Friend, family, and people who had been part of Michael’s life streamed into the house one after another. Leslie found herself talking to all of them, smiling and nodding her head as she accepted everything they had to say to her. She found that there was relatively nothing that anyone could say to her today that she wouldn’t just offer a sweet smile and nod to. What else was she supposed to say? What was she supposed to do in this situation?

Time felt like it had frozen entirely around her and everything was going so slowly that it all felt so surreal and so nauseating. She didn’t touch the food or anything to drink. She hadn’t been able to keep anything down outside of the bare minimum since Michael finally died. She closed her eyes and kept moving, kept standing and listening to the stories and the compliments people would give her about how well she’s holding up or how amazing Michael was and how lucky they all were to have him in their lives. It made Leslie want to throw up, but eventually people began to leave and the last stragglers were herded out by her family and her in-laws, who were strangely somber and dry-eyed at this point in the misery that had taken over.

From what they had said, it was a blessing that Michael had finally been freed and released. They thought of his final days and his final hours as something horrible and painful, like fiery bonds keeping him locked in his mortal coil. It was too bad that he was in a coma at that point, completely unaware of what was happening, unaware that death was creeping up.

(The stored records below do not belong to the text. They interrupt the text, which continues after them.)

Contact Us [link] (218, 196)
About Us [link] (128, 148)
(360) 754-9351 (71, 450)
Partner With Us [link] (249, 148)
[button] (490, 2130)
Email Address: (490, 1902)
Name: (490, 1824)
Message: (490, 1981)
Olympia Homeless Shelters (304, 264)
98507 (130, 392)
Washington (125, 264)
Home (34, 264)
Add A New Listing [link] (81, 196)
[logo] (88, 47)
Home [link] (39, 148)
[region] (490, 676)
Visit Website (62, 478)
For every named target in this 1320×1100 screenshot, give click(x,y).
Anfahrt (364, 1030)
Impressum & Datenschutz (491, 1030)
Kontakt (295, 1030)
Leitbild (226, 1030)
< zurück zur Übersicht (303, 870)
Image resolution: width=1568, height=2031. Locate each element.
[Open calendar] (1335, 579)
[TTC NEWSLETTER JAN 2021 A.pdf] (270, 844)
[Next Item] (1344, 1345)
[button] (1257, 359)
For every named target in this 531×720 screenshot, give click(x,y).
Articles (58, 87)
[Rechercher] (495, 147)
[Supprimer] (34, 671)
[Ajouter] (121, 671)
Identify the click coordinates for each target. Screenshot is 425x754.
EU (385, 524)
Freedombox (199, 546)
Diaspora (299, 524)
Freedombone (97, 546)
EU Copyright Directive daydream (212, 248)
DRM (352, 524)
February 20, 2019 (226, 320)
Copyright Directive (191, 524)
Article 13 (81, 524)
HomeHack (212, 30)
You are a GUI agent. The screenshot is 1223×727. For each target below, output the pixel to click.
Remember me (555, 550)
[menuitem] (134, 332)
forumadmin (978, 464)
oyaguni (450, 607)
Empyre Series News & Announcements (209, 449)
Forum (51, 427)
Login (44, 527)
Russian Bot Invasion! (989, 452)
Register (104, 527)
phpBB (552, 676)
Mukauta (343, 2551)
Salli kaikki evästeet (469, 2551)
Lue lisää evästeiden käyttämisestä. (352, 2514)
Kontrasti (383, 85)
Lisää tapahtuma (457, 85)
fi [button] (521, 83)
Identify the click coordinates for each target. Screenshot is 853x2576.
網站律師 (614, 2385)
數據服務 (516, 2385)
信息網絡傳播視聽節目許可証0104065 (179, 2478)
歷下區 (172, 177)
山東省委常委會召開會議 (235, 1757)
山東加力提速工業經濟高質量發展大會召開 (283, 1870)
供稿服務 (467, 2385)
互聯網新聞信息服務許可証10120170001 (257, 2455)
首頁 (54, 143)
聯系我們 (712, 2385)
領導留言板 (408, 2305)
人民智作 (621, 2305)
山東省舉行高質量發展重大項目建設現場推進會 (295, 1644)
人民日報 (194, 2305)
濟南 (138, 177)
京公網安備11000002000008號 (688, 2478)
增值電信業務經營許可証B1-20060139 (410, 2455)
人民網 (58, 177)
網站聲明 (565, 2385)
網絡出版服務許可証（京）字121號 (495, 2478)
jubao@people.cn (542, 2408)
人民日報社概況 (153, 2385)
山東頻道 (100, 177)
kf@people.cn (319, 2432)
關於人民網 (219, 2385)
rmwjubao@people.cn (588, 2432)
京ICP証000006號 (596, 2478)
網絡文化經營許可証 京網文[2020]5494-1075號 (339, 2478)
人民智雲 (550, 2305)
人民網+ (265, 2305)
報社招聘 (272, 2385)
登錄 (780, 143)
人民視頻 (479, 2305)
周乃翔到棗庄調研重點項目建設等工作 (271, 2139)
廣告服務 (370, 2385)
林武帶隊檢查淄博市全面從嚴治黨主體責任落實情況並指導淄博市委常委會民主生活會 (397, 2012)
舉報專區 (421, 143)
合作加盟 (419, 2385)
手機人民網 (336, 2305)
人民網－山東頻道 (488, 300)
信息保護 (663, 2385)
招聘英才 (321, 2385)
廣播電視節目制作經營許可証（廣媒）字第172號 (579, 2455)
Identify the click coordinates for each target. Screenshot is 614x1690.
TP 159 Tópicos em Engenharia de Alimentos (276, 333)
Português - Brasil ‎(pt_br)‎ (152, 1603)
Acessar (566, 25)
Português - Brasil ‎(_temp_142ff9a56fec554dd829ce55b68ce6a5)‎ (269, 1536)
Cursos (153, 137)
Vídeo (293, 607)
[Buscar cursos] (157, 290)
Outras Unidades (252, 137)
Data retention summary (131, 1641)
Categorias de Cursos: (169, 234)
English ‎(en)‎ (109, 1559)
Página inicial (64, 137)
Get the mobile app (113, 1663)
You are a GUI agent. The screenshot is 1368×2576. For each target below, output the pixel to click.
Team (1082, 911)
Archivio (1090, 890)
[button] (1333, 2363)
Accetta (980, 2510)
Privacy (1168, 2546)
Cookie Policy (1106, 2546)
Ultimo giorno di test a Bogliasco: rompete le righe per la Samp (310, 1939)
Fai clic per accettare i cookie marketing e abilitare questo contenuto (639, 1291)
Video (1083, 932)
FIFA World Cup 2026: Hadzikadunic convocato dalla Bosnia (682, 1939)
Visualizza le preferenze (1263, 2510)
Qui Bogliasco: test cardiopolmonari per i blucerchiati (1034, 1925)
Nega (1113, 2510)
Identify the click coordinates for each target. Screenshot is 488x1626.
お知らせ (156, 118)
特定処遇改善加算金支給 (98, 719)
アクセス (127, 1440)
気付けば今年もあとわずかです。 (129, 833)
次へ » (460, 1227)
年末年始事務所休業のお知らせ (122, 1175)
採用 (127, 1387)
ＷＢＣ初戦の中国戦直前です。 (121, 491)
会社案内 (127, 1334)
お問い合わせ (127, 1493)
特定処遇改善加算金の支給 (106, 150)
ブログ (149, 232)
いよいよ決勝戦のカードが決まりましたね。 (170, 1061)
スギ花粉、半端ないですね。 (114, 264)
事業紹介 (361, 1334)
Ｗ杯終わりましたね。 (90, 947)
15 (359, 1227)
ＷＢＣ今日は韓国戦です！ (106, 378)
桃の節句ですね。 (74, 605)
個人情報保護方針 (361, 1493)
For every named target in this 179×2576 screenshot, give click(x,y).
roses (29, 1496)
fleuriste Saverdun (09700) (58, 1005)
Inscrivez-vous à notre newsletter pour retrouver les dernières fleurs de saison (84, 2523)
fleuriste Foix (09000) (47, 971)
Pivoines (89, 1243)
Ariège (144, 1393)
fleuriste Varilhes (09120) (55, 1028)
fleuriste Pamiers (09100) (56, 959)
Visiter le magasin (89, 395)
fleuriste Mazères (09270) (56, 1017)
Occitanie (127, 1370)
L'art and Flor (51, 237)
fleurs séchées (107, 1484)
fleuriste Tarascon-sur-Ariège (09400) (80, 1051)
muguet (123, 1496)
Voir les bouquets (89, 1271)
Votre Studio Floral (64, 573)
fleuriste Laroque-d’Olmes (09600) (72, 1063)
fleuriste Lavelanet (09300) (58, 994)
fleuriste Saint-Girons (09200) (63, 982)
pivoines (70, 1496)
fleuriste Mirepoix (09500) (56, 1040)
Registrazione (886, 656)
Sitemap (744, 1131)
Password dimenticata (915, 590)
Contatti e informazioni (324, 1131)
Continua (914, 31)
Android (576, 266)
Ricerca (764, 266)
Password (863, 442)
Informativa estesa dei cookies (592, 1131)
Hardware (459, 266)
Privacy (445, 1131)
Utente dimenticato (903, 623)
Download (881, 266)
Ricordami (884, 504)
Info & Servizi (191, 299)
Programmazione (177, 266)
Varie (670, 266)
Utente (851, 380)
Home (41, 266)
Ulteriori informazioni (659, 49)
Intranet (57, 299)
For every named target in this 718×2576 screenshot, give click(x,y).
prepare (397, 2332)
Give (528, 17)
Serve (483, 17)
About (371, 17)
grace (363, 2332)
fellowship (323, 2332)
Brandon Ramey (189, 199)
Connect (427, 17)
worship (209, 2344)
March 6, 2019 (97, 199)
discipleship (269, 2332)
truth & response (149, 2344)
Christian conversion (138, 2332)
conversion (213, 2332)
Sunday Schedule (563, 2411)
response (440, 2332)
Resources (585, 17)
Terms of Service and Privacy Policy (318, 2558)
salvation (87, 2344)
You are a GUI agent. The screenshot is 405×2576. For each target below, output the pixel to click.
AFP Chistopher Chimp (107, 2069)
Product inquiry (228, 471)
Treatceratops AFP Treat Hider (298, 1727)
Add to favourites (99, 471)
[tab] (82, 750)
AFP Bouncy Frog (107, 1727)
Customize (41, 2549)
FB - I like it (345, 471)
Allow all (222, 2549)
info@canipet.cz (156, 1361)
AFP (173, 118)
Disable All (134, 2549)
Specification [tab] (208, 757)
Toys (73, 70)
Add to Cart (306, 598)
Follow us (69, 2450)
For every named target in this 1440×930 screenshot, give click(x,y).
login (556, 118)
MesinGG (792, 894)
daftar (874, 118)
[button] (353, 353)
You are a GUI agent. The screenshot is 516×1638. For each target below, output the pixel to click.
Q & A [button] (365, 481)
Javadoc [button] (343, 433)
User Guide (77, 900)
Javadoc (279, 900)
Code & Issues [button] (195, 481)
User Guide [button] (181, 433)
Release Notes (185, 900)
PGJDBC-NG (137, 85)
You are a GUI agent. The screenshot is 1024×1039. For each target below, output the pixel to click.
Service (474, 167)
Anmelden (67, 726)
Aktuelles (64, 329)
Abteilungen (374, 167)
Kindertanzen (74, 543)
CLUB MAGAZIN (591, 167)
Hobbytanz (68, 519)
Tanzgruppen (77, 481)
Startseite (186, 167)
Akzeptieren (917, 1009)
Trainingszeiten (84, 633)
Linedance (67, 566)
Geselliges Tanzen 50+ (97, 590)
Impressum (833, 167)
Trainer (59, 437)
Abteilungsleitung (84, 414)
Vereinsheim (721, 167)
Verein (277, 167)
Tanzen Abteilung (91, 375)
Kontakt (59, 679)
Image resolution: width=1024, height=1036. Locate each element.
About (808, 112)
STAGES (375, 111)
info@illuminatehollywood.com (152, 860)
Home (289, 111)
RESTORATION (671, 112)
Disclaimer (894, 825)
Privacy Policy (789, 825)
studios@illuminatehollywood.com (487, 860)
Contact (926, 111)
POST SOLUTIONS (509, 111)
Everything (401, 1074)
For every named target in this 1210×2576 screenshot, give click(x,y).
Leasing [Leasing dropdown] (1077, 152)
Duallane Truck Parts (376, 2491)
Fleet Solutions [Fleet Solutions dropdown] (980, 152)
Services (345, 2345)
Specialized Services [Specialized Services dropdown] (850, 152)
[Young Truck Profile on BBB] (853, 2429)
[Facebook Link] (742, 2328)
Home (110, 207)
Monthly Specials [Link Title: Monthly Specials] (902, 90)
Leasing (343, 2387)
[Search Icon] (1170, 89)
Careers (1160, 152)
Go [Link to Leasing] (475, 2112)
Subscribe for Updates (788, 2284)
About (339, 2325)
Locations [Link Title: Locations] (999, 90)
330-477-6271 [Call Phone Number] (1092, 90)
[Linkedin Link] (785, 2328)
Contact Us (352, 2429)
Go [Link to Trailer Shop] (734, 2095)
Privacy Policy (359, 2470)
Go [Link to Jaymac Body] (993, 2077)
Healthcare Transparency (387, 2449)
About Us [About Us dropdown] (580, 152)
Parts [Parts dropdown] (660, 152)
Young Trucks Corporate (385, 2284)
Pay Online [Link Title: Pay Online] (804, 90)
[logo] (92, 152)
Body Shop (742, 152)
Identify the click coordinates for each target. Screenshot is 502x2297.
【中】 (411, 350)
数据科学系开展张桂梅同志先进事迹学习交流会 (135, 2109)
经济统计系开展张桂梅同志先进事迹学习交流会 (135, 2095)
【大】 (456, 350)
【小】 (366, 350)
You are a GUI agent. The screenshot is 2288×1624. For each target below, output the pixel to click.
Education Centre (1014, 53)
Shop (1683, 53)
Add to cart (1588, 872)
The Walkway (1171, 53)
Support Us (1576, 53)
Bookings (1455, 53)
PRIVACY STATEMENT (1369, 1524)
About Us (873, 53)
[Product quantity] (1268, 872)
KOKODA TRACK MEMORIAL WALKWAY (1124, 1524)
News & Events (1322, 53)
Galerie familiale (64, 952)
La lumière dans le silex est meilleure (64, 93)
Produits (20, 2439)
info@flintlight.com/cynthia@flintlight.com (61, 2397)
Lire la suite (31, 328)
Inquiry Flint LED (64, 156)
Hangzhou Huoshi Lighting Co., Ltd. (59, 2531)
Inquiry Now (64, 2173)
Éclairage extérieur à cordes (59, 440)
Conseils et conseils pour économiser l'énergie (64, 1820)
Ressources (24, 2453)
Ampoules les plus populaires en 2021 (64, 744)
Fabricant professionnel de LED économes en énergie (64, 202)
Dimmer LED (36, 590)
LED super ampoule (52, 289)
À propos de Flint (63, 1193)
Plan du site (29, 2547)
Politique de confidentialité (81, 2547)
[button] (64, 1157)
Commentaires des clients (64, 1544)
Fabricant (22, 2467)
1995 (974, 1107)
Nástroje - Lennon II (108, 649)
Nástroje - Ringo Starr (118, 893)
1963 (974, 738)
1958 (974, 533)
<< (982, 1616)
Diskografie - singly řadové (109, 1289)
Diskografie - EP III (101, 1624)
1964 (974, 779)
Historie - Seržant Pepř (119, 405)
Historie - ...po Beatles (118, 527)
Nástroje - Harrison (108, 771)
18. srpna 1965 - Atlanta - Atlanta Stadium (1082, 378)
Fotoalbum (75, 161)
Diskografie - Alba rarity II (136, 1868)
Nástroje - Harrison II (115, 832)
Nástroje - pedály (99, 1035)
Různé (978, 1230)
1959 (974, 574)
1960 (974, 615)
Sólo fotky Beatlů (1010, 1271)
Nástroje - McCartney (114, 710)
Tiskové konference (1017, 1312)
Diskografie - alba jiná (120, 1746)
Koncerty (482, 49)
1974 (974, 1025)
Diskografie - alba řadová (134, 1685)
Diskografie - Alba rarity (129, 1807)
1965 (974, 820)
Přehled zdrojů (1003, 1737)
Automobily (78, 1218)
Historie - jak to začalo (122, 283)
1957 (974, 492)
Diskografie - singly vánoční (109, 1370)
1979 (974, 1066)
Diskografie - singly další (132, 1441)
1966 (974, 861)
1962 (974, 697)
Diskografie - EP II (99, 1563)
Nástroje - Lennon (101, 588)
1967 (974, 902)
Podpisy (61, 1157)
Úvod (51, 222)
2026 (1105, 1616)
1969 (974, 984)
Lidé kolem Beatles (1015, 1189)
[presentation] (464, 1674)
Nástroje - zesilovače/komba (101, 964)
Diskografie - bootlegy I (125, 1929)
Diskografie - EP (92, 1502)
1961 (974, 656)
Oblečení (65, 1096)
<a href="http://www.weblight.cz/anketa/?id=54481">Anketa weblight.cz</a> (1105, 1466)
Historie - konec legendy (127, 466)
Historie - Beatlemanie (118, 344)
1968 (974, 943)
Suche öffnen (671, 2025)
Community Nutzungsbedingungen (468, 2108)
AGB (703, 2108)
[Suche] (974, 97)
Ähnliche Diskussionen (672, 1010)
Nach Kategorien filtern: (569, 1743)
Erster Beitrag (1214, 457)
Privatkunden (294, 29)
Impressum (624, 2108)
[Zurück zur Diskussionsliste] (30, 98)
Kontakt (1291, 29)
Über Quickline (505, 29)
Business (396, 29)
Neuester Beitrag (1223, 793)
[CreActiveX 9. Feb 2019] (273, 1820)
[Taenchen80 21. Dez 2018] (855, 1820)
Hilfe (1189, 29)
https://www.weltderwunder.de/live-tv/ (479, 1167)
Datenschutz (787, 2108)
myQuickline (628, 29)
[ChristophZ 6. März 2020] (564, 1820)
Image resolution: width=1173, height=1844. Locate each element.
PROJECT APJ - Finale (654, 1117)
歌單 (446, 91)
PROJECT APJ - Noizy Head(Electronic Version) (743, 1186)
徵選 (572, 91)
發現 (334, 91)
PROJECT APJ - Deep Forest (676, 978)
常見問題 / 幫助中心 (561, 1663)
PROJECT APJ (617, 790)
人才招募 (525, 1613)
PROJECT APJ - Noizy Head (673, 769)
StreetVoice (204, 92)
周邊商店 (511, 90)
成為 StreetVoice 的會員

Upstairs, Leslie took off her heels and looked at their bedroom, the room that they had decorated together and that they had poured their hopes and dreams into. They were going to live in this house for a very long time. They wanted to make sure that Michael’s career got started on the right foot and San Francisco was where they planned to be for the first ten years of their marriage. It was why they’d bought a house instead of rented. It was why they’d built everything that they had.

She could hear her family downstairs, talking with Michael’s family. They were all staying here, all suffering the misery of a slow demise. She could tell they were talking about her, about the future that was waiting for her. Everything in her life had evaporated into a smoky question mark. This was her life now, a huge mystery where she was alone, carrying the weight of a life that might have been.

For the first time since he was hospitalized, Leslie crawled into their bed and curled up. She felt herself weeping uncontrollably.